Louisville, KY rockers White Reaper are back with their fourth studio album, entitled “Asking for a Ride”. It’s a short but tight collection of modern rock colored in shades of the classic rock of the 70’s and 80’s as we talk about in this White Reaper Asking for a Ride review.
White Reaper Asking for a Ride Review
I love that album art, by the way.
The album opens with the energetic title track, “Asking for a Ride” itself to let you immediately know what you’re getting with White Reaper.
The guitar tones, the vocals, and even some of the breaks sound reminiscent of Minnesota rockers Hüsker Dü. It’s uptempo, full of noodling, and even ends on a solo.
I like the title track, but as soon as track 2, “Bozo”, starts out I couldn’t help but think it would have made for a better opener.
I get it, you want to open with the title track and all that, but Bozo would make for one heck of an opening statement with that opening riff.
Everything about Bozo is more straightforward than the title track. There’s very few fills, just a solid uptempo track with a wall of guitars and a simple but effective vocal melody. And when those vocals come in you just know you’re in good hands.
Track three is the highlight of the record for me in “Fog Machine”. Released as the second single ahead of the record, you can make the argument that this is the strongest track White Reaper has yet to release, even eclipsing the feel good rocker which got me into them, “Judy French”.
Fog Machine starts with a heavy riff which sets the tone throughout it, but at its core it’s a fun, bouncing rock number which White Reaper nail like no other band today. By the time that chorus is halfway through it will have you singing “when my phone rinnnngs” right along with them.
It’s the kind of song which could have been released by Thin Lizzy at their prime if they used more gain.
“Getting Into Trouble w/ the Boss” is the kind of song I appreciate from White Reaper as it shows they’re fully capable of stepping back on the gain and making a more melodic tune. I especially love where the vocal goes on this one when that chorus comes in and changes the vibe.
“Pink Slip” was the final single released ahead of the record.
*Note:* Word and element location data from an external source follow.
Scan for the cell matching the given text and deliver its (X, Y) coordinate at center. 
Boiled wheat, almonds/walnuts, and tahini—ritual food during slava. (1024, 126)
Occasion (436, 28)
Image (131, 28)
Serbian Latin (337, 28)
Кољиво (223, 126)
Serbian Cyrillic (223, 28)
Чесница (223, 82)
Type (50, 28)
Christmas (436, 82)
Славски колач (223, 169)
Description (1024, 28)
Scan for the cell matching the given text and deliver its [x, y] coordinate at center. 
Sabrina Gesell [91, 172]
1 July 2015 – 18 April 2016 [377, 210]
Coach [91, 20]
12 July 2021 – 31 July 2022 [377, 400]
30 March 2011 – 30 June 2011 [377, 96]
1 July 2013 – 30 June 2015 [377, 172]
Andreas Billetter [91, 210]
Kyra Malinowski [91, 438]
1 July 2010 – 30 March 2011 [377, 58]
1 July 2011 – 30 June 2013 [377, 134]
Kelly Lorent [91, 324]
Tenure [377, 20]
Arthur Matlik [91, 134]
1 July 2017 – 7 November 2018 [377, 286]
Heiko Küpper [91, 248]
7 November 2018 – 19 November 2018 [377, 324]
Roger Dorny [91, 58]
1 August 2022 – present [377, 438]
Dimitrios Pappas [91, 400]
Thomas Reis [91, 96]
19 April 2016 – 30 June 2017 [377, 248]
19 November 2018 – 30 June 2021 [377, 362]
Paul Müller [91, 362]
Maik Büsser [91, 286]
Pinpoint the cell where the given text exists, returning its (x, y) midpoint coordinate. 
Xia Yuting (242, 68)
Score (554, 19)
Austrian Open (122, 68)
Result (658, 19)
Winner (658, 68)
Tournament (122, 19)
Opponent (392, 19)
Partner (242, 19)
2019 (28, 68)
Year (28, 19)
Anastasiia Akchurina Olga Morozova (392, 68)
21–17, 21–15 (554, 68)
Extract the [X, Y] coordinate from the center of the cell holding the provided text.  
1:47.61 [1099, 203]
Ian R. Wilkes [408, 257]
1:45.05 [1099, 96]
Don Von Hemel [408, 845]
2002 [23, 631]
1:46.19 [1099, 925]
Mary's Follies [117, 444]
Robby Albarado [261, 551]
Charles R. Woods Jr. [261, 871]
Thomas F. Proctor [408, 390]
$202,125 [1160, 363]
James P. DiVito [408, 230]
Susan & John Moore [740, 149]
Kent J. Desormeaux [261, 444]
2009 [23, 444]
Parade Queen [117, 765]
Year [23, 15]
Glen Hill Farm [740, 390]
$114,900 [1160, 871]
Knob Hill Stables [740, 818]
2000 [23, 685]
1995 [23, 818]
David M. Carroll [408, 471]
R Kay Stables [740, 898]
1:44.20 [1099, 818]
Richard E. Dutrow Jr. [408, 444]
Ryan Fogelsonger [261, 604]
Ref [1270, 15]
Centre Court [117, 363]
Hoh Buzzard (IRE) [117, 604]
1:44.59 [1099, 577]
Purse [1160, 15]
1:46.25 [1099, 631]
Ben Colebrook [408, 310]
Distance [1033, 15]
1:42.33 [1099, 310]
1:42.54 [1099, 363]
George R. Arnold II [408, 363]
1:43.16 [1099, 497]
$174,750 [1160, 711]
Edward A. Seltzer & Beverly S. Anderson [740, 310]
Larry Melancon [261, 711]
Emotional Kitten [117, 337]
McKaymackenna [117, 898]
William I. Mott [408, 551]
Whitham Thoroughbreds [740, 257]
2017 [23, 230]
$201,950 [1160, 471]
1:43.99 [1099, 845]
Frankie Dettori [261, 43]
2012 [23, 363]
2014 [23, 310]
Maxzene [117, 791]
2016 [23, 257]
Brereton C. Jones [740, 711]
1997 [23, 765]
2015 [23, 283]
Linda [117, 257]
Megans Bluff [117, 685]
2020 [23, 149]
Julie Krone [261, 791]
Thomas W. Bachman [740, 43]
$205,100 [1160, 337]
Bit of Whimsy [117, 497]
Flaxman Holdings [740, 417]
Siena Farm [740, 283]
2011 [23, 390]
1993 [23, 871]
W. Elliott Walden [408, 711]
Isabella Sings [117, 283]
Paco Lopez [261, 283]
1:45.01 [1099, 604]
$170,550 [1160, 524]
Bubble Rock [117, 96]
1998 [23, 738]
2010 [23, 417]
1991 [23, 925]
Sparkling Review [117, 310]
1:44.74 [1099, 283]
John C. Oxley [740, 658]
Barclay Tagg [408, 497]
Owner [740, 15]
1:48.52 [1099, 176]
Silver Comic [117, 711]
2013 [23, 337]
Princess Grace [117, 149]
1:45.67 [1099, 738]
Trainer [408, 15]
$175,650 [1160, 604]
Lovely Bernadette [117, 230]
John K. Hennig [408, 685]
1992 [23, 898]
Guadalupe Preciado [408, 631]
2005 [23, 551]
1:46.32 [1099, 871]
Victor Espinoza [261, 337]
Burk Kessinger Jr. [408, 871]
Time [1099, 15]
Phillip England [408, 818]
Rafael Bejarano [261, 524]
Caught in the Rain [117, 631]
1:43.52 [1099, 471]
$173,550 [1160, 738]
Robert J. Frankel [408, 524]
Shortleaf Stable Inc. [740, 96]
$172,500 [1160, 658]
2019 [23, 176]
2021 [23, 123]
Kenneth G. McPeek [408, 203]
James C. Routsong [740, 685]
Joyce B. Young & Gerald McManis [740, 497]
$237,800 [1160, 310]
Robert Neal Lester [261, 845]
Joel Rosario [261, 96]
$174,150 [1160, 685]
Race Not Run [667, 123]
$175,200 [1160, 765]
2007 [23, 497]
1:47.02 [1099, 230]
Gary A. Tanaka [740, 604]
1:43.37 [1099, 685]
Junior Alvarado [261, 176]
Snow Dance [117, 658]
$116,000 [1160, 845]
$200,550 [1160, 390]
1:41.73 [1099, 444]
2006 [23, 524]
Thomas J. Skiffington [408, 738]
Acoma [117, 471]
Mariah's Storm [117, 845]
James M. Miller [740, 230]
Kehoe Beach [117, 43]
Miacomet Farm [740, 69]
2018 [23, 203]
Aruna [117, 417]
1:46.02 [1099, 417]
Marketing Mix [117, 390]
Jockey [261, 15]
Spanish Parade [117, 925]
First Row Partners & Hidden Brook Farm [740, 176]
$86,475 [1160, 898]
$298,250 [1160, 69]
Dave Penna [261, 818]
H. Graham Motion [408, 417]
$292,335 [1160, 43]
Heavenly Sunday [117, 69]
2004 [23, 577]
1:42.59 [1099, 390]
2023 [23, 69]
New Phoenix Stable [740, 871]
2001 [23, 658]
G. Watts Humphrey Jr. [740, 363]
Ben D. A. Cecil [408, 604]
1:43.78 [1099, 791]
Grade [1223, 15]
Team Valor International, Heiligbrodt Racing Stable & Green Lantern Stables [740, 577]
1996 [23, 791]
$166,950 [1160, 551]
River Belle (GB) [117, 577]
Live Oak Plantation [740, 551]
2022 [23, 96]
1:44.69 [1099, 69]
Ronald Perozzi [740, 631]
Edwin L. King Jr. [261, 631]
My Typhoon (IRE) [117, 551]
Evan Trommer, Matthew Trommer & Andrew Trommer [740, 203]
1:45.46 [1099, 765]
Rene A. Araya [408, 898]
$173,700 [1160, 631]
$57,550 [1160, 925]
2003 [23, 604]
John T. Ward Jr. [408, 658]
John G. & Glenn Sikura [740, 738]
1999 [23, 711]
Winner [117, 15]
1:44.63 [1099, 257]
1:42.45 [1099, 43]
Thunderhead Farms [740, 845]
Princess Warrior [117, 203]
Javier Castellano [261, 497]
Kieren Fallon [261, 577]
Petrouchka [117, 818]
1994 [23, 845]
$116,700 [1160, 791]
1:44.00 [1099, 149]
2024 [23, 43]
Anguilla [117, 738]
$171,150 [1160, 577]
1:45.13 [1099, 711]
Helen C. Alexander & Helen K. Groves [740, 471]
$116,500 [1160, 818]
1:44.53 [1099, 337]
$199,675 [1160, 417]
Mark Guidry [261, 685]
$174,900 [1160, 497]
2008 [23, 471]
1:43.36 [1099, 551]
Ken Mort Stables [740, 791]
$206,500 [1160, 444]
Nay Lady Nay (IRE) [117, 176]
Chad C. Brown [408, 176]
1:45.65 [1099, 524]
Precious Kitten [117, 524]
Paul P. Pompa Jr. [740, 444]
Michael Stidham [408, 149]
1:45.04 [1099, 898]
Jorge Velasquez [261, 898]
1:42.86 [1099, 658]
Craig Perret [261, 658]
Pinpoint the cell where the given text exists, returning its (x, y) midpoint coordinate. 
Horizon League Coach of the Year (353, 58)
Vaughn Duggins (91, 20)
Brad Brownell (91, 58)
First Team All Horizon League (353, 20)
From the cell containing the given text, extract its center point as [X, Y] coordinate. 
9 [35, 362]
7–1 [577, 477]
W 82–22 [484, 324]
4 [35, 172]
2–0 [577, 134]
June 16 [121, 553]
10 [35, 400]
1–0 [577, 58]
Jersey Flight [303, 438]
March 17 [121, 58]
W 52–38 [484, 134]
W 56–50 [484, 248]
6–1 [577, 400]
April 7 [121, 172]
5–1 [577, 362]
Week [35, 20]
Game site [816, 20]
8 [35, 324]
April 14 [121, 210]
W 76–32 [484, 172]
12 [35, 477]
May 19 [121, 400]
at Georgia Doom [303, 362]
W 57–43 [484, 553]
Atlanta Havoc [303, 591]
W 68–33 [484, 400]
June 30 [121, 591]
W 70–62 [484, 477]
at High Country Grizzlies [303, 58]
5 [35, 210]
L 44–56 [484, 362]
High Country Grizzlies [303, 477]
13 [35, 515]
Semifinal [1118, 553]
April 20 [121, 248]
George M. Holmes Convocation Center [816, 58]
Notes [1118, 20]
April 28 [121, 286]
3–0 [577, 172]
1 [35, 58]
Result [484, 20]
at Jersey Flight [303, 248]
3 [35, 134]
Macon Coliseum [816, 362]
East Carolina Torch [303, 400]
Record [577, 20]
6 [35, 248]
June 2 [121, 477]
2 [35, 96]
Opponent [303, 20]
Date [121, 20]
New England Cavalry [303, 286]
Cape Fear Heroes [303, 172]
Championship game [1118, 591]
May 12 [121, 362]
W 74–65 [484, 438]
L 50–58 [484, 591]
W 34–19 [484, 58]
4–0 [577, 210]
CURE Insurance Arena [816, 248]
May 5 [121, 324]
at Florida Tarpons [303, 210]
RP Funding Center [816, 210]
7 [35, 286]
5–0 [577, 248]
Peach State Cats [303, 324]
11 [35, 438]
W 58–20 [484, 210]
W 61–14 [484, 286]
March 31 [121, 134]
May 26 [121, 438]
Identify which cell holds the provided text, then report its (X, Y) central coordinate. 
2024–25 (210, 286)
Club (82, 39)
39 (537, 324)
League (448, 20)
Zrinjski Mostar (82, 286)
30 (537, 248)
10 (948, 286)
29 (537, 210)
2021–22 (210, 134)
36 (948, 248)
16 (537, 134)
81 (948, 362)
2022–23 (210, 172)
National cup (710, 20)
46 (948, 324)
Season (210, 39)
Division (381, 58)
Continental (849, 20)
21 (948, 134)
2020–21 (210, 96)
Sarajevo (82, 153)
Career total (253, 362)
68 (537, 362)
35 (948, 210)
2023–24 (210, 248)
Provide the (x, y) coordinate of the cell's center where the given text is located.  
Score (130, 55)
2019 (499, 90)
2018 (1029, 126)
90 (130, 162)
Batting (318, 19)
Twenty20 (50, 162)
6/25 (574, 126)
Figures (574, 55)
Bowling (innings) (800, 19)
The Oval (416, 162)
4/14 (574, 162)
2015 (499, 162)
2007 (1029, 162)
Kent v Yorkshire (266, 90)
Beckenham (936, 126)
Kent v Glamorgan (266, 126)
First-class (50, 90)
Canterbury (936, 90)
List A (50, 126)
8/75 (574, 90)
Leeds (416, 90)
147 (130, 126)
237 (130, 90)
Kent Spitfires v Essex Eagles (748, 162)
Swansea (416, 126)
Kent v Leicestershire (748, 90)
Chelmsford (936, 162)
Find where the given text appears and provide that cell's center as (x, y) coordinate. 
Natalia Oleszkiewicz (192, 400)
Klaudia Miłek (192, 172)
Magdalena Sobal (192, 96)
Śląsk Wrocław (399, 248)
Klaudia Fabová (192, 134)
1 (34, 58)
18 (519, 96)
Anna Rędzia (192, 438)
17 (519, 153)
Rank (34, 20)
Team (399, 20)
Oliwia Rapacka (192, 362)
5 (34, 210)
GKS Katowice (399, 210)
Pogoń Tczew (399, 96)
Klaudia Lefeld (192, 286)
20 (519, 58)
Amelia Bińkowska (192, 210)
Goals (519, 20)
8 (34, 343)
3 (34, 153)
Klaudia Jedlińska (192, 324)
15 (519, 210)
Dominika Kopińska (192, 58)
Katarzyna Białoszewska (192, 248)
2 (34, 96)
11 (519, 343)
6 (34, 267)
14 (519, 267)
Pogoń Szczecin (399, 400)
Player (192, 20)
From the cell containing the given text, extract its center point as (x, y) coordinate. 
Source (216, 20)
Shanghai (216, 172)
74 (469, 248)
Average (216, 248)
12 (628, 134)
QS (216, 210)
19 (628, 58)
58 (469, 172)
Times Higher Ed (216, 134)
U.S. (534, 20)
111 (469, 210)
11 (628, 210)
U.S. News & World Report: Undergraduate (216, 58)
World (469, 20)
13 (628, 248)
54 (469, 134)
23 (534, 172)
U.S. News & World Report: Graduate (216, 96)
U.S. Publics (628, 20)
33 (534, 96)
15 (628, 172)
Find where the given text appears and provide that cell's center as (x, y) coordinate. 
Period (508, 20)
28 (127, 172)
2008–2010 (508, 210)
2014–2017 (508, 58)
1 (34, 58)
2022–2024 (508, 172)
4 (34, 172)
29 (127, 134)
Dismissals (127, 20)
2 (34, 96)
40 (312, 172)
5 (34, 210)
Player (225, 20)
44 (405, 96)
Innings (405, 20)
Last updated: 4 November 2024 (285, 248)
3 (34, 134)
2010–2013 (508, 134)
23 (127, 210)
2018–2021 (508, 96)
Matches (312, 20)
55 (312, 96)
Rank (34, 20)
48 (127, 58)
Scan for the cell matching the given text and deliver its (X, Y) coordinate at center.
It makes nice use of some reverb soaked delay to give vocalist Tony Esposito more presence on his disaffected delivery of the chorus lyric “hard to believe us when we grow up so slow”.
The back half is full of more fun hooks, albeit not as deliberately single notable material.
The final song on the record is also the first one released as a single ahead of the record, “Pages”.
Throwing us a curveball by opening with some lazy acoustic guitar strumming and vocals to make a nice contrast when the full band comes in behind it for the chorus, “Pages” is again another look that White Reaper’s brand of modern meets classic rock comes in a variety of satisfying packages.
One thing’s for sure, you’ll very likely always be singing along.
White Reaper Asking For a Ride Review Score: 4/5
Coming in at 10 songs in just under 30 minutes, White Reaper’s “Asking for a Ride” is a tight album from top to bottom. I could see myself skipping one or two tracks, but otherwise just letting this tight collection play out again and again.
It’s certainly up there with their last record, 2019’s “You Deserve Love”, and track for track it may have surpassed it for me.
It’s always a good listening experience when I find myself looking up the latest tour dates when I finish with the record, and I can tell this will be a fun one live.